Takahashi disse depois que o tweet bombou, "uma explosão de raiva começou a partir daí".

Talvez seja a ascenção da alt-right, que tem suas raízes no movimento Gamergate em termos de ideologia e o mesmo estilo de mobilizações online. Talvez seja o fato de que Zoe Quinn, a primeira vítima do Gamergate, está fazendo um tour pra divulgar seu livro, convidando as pessoas que a assediaram sem dó nem piedade em 2014 a arruinarem as resenhas do seu livro no site da Amazon. Seja lá qual for a razão, a impressão que fica é que o Gamergate não vai acabar nunca. A desconfiança a respeito da imprensa está de volta, as ameaças via Twitter também; a retórica moralista - "isso é sobre ética no jornalismo de games!" - usada pra justificar o que essencialmente é uma prática de cyberbullying. A falta de habilidade de Takahashi em jogar Cuphead mostra que o rei (os jornalistas de games) está nu (de habilidade em jogar videogames), o que é uma acusação contra o reino todo (o jornalismo de games e também a mídia mainstream como um todo). John Bain, também conhecido como Total Biscuit, um cara que produz conteúdo sobre videogames na internet, disse que o vídeo demonstra um "nível tóxico de incompetência."

Independentemente de Takahashi ser bom em videogames ou bom em jornalismo, é excessivo sugerir que sua gameplay desengonçada seja tóxica. Isso reflete os delírios de grandeza da mentalidade Gamergate, onde erros insignificantes justificam assédio infinito. Apesar de estar sendo vítima de uma multidão de ideólogos desenfreados, Takahashi tem sido contrito, tem demonstrado paciência e responde suas críticas com uma postura conciliatória. Durante um podcast em que seus colegas da VentureBeat tentam defendê-lo, dizendo que que o jogo tinha sido gravado no meio de um dia muito longo, que a parte mais importante do seu trabalho não era jogar videogames, e que ele estava realizando uma entrevista ao mesmo tempo, Takahashi respondeu que "Essas são só desculpas pro fato de eu jogar mal. Eu gostaria de pedir desculpas a todo mundo porque parece que esperavam mais de mim e que não esperavam um vídeo como esse. O que eu estava pensando, e é algo que fiz já muitas vezes, é que esse seria mais um vídeo divertido, que faria as pessoas rirem. Tirar um sarro do quão mal eu jogo sempre me colocou em situações engraçadas." Quando o The Outline perguntou se a polêmica em torno do vídeo o fez querer parar de escrever sobre jogos, ele disse que isso minou seu entusiasmo mas que no final das contas ele não tem muito como sair dessa, já que "tem prazer em entrevistar as pessoas e gosta de jogar os videogames que elas fazem."
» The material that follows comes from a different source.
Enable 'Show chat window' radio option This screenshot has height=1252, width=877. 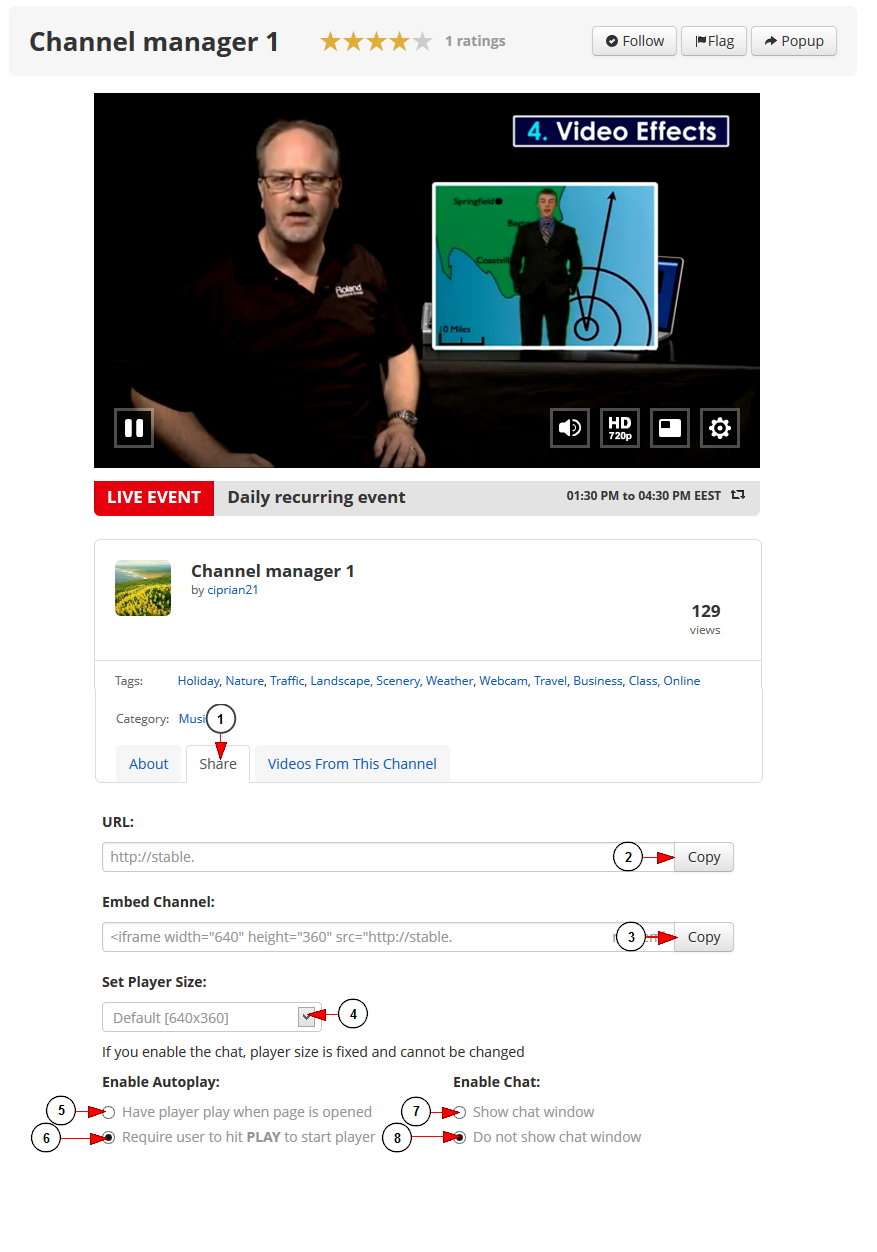460,1112

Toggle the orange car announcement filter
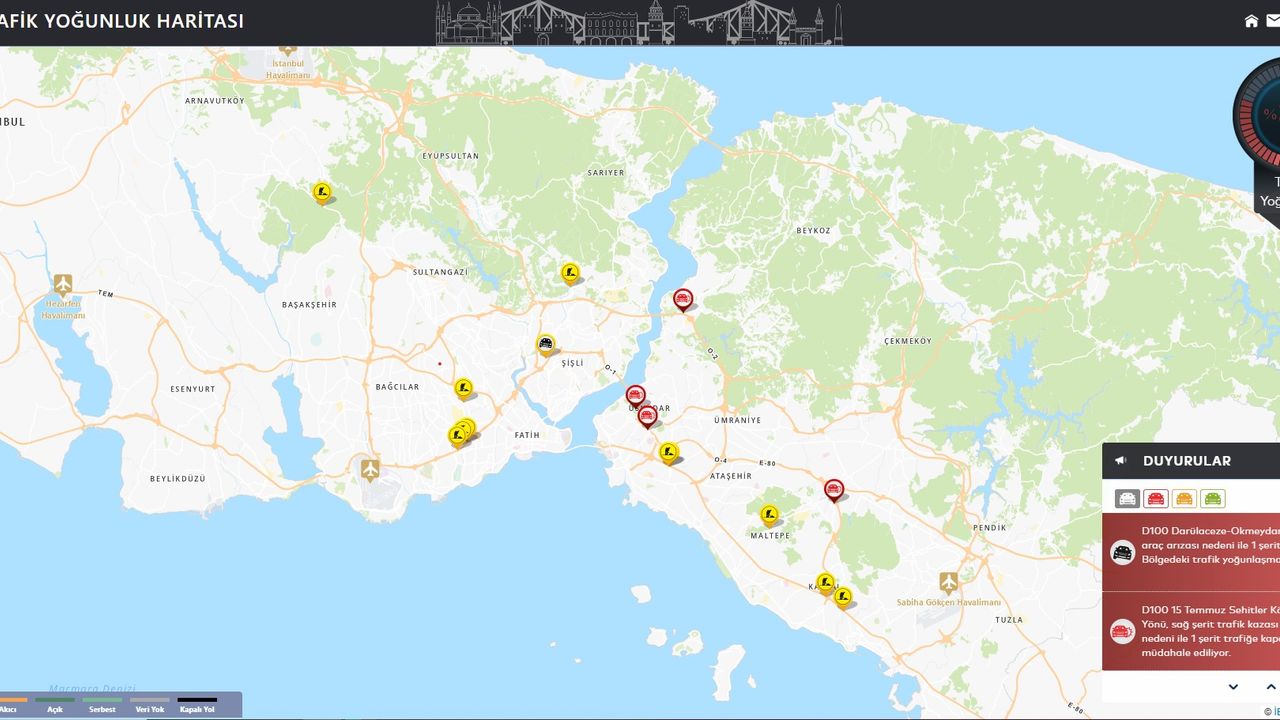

Caso você não se lembre, a gênese do Gamergate foi baseada em mentiras sobre a vida sexual de uma mulher desenvolvedora de jogos, que supostamente teria dormido com alguém que resenhou seu jogo. A bola de neve começou a cair deste ponto, atingindo novas vítimas que incluem a crítica feminista Anita Sarkeesian e desenvolvedoras como Brianna Wu, conquistando defensores como Milo Yiannopoulos, o editor de tecnologia da Breitbart que ficou conhecido como um culture warrior e um polemista de direita. Logo vimos que o Gamergate nunca voi sobre "ética no jornalismo de games" como seus entusiastas defendem, mas muito mais uma forma de auto-denominados gamers descontarem seu stress e ansiedade em qualquer um que cruzasse com eles durante a semana. O Gamergate se move de um escândalo mentiroso pra outro em nome da "ética no jornalismo de games" enquanto mantém a mira sobre seus verdadeiros alvos: feministas e aqueles que compõem ou se interessam pela cena independente no videogame. Esse padrão tem se repetido desde então. Pizzagate. As Caça-Fantasmas. Donald Trump.

Agora, com Takahashi, o Gamergate está de volta com a falsa controvérsia que o originou: ética no jornalismo de videogames. O debate se coloca como: "Jornalistas de games deveriam jogar bem?" mas o que deve nos preocupar é: "Será que tá tudo bem descarregar todo o poder de fogo de uma furiosa mobilização contra um jornalista de videogames que joga mal?" De acordo com os críticos de Takahashi, nada poderia ser mais justo. E se o padrão Gamergate se desenvolver, seus críticos vão estar famintos por uma nova vítima em breve.